Iowa R. App. P. 6.4; In re Marriage of Smith, 573 N.W.2d 924, 926 (Iowa 1998).
We accord the district court considerable latitude and will disturb the court’s
spousal support and property distribution determinations only when there has
been a failure to do equity.
In re Marriage of Schriner, 695 N.W.2d 493,
496 (Iowa 2005); In re Marriage of Anliker, 694 N.W.2d 535, 540 (Iowa 2005).
This deference to the trial court’s determination is decidedly in the
public interest.
When appellate courts unduly refine these
important, but often conjectural, judgment calls, they thereby foster
appeals in hosts of cases, at staggering expense to the parties
wholly disproportionate to any benefit they might hope to realize.

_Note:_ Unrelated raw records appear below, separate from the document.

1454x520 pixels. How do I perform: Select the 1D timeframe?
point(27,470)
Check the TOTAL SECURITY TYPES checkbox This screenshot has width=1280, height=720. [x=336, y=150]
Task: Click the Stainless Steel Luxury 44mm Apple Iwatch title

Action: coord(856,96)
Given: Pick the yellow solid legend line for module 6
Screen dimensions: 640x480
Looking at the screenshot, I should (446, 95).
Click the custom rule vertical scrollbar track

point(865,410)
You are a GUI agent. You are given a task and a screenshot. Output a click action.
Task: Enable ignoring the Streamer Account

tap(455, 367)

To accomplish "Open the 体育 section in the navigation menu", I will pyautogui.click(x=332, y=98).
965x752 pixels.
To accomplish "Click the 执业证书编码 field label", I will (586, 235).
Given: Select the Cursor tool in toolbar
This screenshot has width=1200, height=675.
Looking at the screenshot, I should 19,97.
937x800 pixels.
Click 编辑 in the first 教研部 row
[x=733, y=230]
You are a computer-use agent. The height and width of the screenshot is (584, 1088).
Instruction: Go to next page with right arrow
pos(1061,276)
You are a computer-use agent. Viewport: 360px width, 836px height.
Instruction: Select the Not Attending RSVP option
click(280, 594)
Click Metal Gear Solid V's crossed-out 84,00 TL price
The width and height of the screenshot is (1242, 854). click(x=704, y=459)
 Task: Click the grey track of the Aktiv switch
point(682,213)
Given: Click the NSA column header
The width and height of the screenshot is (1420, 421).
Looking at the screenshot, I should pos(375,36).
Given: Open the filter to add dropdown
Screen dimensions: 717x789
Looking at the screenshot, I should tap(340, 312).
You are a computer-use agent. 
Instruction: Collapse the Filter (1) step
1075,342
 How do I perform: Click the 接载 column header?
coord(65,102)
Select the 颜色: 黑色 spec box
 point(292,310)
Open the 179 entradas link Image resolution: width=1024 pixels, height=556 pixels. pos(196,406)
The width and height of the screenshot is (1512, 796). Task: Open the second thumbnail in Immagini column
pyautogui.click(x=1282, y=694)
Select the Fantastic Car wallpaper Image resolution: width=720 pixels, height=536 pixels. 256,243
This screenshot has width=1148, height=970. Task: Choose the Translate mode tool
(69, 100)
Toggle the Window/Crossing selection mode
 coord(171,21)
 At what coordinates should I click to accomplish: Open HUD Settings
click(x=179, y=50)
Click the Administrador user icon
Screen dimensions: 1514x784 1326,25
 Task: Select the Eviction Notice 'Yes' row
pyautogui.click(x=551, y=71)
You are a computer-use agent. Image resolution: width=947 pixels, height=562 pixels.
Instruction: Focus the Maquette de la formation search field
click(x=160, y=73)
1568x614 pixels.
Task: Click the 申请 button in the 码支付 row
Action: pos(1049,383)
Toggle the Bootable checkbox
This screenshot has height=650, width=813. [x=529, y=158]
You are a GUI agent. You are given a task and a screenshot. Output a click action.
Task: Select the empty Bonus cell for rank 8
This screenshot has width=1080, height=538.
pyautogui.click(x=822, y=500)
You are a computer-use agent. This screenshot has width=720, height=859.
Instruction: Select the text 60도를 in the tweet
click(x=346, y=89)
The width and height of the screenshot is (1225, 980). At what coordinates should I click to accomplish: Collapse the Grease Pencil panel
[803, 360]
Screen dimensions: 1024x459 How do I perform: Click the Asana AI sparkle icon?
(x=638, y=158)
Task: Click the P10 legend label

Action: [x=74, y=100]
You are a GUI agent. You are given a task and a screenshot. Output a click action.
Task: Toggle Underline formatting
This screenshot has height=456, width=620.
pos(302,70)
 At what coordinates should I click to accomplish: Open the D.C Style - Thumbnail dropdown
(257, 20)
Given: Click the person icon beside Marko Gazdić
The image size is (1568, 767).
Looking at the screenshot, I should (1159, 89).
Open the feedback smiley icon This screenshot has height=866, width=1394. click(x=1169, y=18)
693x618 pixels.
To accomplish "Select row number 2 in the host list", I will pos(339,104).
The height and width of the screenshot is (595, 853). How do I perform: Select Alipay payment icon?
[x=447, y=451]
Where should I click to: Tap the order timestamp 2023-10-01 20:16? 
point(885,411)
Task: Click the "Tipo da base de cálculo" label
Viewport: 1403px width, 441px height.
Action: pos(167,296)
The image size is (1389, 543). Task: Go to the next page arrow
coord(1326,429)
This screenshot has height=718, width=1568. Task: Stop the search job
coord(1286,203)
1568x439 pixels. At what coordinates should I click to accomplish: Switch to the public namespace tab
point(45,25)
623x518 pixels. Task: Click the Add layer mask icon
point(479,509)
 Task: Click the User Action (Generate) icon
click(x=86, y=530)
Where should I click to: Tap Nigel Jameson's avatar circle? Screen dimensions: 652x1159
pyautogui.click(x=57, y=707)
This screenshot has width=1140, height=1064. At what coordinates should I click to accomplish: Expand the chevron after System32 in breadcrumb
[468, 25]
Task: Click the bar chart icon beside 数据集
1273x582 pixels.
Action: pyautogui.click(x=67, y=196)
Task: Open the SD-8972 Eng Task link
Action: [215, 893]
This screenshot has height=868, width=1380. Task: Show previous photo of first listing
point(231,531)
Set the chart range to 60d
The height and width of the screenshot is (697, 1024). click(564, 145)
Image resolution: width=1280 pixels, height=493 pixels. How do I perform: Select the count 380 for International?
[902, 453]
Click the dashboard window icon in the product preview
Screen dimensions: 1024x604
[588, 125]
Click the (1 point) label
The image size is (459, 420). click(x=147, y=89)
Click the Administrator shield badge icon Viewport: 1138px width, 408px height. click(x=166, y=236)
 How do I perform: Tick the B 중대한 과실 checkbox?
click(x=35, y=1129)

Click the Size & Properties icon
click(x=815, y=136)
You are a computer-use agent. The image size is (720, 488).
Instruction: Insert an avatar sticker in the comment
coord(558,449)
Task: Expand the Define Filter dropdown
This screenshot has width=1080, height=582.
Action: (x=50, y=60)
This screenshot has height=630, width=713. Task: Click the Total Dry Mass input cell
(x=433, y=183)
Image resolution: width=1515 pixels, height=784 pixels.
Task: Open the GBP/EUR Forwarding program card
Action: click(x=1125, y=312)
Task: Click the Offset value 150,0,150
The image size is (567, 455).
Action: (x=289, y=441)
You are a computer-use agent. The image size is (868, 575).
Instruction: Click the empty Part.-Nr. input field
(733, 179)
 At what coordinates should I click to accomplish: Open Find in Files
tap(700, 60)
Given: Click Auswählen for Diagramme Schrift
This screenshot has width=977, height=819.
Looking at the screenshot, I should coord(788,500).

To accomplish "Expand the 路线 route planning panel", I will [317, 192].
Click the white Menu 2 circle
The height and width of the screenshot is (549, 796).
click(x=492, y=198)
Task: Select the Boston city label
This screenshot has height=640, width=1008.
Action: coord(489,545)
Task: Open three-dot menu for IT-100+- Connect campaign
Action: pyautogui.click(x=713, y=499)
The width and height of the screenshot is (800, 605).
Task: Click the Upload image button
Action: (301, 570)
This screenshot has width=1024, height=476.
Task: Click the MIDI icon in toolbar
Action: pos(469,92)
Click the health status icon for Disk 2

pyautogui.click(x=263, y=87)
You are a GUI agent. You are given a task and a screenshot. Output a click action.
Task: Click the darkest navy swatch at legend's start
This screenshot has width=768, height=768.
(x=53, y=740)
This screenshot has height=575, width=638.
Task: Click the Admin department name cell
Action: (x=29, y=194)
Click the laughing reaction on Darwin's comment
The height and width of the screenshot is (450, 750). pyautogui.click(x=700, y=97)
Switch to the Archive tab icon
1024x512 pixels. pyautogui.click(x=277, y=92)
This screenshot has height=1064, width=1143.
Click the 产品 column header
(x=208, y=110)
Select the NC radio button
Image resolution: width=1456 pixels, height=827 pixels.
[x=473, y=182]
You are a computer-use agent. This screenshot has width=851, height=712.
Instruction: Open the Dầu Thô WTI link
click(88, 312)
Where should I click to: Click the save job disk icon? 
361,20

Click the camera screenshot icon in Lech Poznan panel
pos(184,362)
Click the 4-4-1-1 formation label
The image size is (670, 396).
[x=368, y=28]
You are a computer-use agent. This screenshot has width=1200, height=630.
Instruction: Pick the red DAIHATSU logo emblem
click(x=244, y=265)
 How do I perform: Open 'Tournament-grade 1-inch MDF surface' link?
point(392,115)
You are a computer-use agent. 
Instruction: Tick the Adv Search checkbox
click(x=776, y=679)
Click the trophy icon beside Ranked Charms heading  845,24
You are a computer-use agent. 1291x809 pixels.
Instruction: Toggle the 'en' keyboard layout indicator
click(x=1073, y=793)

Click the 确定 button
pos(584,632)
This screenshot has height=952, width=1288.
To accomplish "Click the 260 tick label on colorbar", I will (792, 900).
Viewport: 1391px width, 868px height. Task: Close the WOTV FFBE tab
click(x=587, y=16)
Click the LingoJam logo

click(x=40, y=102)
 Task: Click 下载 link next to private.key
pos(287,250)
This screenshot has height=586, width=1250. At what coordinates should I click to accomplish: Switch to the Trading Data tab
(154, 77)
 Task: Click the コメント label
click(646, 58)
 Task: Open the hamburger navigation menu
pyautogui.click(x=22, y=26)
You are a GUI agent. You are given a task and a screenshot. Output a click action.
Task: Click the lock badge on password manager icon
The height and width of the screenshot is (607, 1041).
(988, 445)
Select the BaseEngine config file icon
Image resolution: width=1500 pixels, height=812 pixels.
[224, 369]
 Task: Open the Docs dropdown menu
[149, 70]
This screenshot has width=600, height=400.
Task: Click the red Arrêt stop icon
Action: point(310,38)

In re Marriage of Benson, 545 N.W.2d 252, 257 (Iowa 1996).
A. Spousal Support
Dean first contends the district court erred in awarding Judy monthly
spousal support of $750, which would not terminate until he retires from his
employment as a firefighter. He cites no case authority, however, in support of
this issue. By failing to cite any authority, Dean has waived this issue, and we
decline to consider it on appeal. See Iowa R. App. P. 6.14(1)(c) (“Failure in the
brief to state, to argue, or to cite authority in support of an issue may be deemed
waiver of that issue.”). Even if not waived, we would have found his assertion to
be without merit on this record.
Given the length of the marriage and the
disparity in earning capacities, the court’s award of spousal support was
equitable. See In re Marriage of Brown, 462 N.W.2d 683, 684-85 (Iowa Ct. App.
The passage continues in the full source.